As a woman of color (WOC) and first-born daughter of immigrants, my life has always had its set of challenges. My parents didn’t go to college – instead they each immigrated to America, from different countries, to pursue the “American Dream.” Growing up, my parents and I were learning a new language, culture, and lifestyle together.
I went through many firsts and unknowns, and after a certain age, my parents couldn’t really help me anymore. Whether it was applying for colleges, filling out financial aid applications, or getting a corporate job, I had to figure it out on my own. I can say that financial aid applications – with zero understanding of taxes, at 17 years old – was terrifying. But, like most things, I figured it out and made it happen.
My father always taught me that education was key. If I wanted to be successful, I had to be the best. There was no room for error or opportunities for mistakes. He deeply rooted in me that, as a minority, excellence was the only way to be successful in the US. The greatest lesson I learned is one of resilience – being unafraid to ask the questions needed to position myself for success. It’s allowed me to excel in unfamiliar circumstances.
One of the main reasons I joined ICON is the company’s worldwide footprint. Working at a global company feels like home because I grew up in a community of immigrants from different countries. As a Project Manager, I’m a firm believer that in order for a team to be successful, we must embrace each other’s differences, strengths, and weaknesses.

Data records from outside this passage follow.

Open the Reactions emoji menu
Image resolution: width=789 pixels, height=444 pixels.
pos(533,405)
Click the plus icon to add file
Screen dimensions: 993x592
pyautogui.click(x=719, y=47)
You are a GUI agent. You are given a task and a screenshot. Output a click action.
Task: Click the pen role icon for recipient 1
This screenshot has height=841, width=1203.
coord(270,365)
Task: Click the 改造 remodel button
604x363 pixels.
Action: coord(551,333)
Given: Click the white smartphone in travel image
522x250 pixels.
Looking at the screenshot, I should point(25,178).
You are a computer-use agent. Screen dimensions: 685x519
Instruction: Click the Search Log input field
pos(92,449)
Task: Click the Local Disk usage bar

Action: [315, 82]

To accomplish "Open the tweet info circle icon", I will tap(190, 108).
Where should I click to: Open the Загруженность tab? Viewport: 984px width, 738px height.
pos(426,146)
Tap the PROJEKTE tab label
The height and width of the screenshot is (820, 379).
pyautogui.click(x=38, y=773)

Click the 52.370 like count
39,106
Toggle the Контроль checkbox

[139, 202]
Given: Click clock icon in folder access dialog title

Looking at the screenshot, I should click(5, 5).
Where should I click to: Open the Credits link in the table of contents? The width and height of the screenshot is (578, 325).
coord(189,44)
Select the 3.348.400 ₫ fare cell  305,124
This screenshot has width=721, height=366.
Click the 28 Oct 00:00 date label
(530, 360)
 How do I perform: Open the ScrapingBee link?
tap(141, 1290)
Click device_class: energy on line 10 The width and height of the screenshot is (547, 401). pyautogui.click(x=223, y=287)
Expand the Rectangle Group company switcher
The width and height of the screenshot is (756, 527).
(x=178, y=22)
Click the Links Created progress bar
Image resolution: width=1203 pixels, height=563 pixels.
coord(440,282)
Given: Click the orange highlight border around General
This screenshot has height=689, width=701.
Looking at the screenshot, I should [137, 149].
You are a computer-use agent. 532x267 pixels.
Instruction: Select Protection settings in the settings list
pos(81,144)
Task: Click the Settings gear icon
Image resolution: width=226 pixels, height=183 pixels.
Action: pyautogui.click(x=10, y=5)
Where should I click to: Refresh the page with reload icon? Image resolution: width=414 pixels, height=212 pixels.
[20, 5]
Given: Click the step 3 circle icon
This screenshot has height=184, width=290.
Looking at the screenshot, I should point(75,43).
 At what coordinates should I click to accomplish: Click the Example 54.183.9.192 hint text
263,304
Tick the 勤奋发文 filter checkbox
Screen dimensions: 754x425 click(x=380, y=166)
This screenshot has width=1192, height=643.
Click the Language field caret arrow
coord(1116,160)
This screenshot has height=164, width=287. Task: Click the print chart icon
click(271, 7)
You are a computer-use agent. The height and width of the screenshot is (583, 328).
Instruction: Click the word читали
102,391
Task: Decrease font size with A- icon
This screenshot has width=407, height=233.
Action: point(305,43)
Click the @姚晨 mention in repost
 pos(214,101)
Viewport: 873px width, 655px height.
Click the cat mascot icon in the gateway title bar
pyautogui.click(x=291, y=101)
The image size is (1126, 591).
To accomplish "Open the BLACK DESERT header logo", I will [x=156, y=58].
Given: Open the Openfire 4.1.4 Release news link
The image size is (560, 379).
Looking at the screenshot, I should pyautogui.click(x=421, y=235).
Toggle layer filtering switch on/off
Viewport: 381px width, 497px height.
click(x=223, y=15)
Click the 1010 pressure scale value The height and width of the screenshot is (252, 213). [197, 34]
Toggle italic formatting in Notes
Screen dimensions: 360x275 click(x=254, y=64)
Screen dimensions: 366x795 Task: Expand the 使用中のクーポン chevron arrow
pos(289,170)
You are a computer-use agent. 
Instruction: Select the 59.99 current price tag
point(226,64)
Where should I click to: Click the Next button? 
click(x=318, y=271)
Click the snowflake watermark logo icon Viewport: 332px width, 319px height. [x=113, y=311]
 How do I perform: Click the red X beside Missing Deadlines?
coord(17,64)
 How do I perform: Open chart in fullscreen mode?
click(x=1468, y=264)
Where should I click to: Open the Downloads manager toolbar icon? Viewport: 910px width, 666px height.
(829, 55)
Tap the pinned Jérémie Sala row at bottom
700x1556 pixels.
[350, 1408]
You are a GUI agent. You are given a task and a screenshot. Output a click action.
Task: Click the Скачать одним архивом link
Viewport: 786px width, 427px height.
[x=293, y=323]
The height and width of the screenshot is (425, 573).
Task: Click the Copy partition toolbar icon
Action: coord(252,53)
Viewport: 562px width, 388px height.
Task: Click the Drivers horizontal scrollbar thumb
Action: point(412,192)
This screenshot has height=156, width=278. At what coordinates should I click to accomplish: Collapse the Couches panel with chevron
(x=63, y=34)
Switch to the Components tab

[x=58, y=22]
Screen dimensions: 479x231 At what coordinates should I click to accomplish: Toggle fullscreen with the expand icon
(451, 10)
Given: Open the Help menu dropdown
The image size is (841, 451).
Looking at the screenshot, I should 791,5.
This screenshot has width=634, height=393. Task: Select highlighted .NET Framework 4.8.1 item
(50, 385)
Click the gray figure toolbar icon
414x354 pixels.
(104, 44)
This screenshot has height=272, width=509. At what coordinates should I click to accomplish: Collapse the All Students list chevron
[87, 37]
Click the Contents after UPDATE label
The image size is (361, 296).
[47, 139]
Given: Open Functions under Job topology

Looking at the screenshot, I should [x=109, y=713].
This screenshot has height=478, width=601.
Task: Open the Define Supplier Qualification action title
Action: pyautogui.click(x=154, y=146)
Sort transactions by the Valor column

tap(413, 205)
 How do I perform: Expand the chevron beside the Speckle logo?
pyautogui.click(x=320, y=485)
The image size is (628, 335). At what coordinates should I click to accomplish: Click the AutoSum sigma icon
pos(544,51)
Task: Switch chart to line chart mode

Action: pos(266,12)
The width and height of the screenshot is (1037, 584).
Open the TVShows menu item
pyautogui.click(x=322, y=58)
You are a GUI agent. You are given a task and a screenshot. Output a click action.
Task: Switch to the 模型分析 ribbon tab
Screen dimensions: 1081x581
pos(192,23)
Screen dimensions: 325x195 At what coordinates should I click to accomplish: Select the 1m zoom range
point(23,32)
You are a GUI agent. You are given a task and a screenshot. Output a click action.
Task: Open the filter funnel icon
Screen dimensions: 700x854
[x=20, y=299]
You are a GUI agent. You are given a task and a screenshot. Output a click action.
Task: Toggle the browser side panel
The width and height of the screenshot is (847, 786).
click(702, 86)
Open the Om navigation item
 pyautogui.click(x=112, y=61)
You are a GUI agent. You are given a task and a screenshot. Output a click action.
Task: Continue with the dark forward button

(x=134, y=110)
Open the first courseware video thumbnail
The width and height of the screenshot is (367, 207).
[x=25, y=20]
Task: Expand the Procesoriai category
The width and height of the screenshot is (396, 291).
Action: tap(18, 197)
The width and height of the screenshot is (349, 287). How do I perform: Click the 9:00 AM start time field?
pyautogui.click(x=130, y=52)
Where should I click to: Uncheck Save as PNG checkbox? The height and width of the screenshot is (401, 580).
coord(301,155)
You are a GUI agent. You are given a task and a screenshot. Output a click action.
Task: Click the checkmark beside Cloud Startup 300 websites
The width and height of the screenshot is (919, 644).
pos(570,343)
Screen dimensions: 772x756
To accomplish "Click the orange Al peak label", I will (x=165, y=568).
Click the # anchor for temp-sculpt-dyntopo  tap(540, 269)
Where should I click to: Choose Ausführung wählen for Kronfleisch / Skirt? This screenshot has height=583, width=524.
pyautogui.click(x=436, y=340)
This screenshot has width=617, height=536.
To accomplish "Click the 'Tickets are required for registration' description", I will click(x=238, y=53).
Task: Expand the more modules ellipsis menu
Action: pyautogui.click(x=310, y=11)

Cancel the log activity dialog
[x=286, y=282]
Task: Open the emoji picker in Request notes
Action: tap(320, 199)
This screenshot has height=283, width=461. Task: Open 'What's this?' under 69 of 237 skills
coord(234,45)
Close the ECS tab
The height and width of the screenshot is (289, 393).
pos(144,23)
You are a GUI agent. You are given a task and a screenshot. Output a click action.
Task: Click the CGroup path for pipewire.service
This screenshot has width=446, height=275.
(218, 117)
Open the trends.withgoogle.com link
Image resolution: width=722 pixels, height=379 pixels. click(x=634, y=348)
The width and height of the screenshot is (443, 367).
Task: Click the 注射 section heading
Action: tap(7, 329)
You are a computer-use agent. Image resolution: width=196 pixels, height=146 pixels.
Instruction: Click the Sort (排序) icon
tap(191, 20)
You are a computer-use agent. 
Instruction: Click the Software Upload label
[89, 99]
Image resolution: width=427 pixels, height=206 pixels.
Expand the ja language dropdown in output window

Working on global studies, I’ve been afforded the opportunity to work with people from even more diverse backgrounds. Diversity in the workplace is crucial to maintaining a successful and inclusive business, especially when it comes to employee engagement. Workplace diversity encourages collaboration and innovation – every team member brings their own unique backgrounds, experiences, and perspectives to the table. In order to promote diversity within all ranks at ICON, we must promote a safe space for employees to feel heard and included.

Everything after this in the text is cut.